Yediyurappa comes under pressure to cancel order


  • The announcement was made in the State Budget for 2006-07
  • Licences to be cancelled from July 1
  • Coalition partner JD(S) said to be against move

    Bangalore: Opposition to the Government takeover of the wholesale trade in liquor is mounting, particularly in the coalition partner, the Janata Dal (Secular). The Government has cancelled the licences of private parties and entrusted the trade to Karnataka State Beverages Corporation Ltd.

    Deputy Chief Minister B.S. Yediyurappa announced in the State Budget for 2006-07 the abolition of wholesale liquor licences from the new excise year (July 1, 2006). He said the decision would bring in additional revenue of Rs. 125 crore a year. The issue has now spilled over from the Legislative Assembly to the Cabinet room and threatens to divide the coalition partners. While the Bharatiya Janata Party is for the move, the JD(S) wants status quo maintained.

    Opposition members in the Assembly in the recent session of the House demanded the withdrawal of the order taking over the wholesale liquor business.

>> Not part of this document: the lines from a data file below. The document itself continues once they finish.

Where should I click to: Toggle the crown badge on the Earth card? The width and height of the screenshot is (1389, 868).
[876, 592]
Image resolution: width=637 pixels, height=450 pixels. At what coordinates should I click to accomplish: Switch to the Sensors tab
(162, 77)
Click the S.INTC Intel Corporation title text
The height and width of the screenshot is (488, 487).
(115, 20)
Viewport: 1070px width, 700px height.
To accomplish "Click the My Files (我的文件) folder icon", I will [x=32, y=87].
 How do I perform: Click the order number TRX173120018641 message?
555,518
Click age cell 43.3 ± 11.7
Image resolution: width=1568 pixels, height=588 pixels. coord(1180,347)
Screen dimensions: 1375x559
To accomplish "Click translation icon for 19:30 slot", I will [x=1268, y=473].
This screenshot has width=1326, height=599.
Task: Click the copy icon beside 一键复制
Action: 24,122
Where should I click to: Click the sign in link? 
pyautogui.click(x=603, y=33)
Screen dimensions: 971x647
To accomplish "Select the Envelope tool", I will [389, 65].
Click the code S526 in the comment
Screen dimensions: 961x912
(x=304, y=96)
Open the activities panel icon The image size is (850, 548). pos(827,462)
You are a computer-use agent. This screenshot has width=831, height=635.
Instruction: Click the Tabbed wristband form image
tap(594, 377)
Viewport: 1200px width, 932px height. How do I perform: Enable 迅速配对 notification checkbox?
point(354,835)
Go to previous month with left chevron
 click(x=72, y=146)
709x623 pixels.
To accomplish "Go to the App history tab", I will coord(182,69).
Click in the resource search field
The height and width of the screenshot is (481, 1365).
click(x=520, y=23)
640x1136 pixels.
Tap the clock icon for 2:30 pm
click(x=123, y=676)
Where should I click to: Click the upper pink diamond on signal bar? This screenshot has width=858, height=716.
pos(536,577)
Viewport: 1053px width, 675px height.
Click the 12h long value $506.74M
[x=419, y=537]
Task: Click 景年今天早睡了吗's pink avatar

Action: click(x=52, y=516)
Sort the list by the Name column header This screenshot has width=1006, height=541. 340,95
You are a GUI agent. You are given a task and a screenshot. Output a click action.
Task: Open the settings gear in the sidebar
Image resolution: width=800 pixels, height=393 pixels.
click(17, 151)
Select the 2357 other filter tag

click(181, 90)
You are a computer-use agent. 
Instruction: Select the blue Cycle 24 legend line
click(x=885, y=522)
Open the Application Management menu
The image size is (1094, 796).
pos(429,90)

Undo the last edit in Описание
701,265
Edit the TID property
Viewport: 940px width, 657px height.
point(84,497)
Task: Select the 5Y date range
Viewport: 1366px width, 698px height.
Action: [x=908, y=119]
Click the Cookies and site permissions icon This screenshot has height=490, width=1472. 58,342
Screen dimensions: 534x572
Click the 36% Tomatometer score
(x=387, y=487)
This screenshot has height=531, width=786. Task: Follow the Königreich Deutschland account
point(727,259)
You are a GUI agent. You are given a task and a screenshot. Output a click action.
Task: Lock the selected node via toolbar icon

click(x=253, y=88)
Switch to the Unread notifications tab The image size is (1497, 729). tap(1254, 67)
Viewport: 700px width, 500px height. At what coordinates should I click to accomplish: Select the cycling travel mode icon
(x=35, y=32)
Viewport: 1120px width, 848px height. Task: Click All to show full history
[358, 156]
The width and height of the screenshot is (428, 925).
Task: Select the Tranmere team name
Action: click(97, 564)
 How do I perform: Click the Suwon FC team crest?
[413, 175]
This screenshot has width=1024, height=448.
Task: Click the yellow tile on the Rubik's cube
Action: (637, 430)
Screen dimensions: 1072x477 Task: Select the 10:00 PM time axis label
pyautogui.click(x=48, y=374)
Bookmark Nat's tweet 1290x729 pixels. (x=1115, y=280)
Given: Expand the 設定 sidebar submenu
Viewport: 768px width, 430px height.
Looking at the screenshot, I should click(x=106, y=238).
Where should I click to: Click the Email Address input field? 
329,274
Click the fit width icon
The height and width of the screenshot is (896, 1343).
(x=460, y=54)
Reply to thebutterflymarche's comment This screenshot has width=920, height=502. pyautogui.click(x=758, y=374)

The members were of the view that the takeover would lead to the loss of jobs for over 10,000 people employed by the wholesalers.

    Deputy Chief Minister B.S. Yediyurappa refused to oblige the Opposition.

    But, the Opposition reiterated its demand in the Assembly on the last day of the session when Chief Minister H.D. Kumaraswamy was present in the House.

    The Chief Minister said he was sympathetic to the plight of the employees working in the wholesaler dealerships. But, he said Mr. Yediyurappa was firm on the issue. He said he would talk to Mr. Yediyurappa on the matter.

    Comes up in Cabinet

    The issue is said to have figured at a Cabinet meeting held recently. Ministers from the JD(S) camp, it is said, were vociferous in demanding that the order be withdrawn. They argued that politically it would be an unwise decision to antagonise such a large number of workers.

    One of the Cabinet members, it is said, even urged Mr. Yediyurappa to realise the political fallout of his decision, if the Opposition utilised the issue to its advantage by whipping up an agitation. If that happened, even the JD(S) would have to bear the brunt.

    The JD(S) Ministers, it is said, tried to convince him that the corporation would have to take buildings on rent, make appointments on a large scale and make arrangements for transporting the liquor, all of which would cost not less than Rs. 60 crore a year. The workers would have to be paid according to government pay scales. Mr. Yediyurappa, it is said, could not give convincing replies.

    Excise officials upset

    Officials and employees of the Excise Department are reportedly upset over the gradual weakening of the department in favour of the beverages corporation.

    There is a feeling that the Government is not serious in filling vacant posts, including 32 posts of superintendent and inspector, in the department.